> _Exercise prompt_: From the line containing "[IMG_2544.3] (310, 1101)" to the final line of the entries, every line is to be reproduced exactly; no other line belongs in the output.

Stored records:
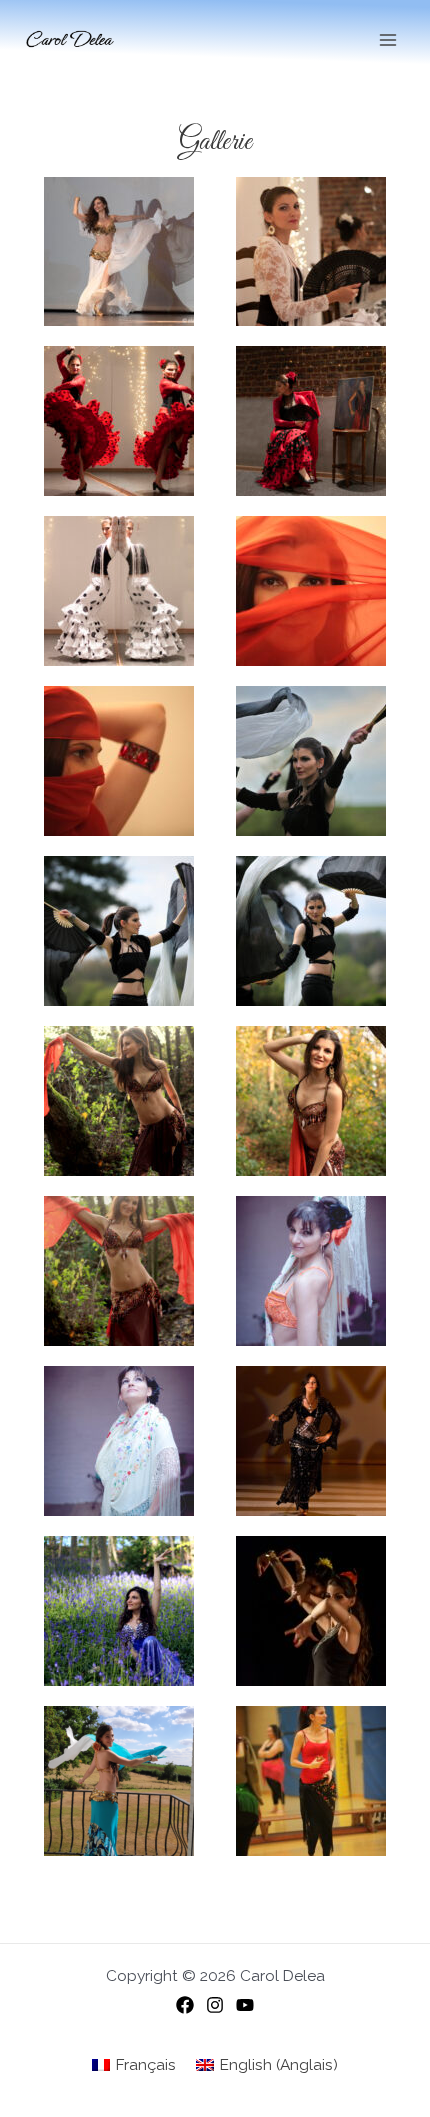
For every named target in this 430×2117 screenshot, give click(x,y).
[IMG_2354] (310, 591)
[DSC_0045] (119, 421)
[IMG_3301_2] (310, 931)
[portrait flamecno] (310, 421)
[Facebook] (185, 2005)
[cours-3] (310, 1611)
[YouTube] (245, 2005)
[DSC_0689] (119, 591)
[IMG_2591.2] (119, 1271)
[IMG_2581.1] (119, 1101)
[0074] (310, 1441)
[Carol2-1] (119, 931)
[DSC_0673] (310, 252)
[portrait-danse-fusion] (310, 1271)
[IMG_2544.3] (310, 1101)
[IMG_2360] (119, 761)
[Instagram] (215, 2005)
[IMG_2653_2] (119, 1611)
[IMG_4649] (310, 1781)
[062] (119, 1441)
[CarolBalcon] (119, 1781)
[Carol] (310, 761)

> _Task output_:
[IMG_2544.3] (310, 1101)
[IMG_2360] (119, 761)
[Instagram] (215, 2005)
[IMG_2653_2] (119, 1611)
[IMG_4649] (310, 1781)
[062] (119, 1441)
[CarolBalcon] (119, 1781)
[Carol] (310, 761)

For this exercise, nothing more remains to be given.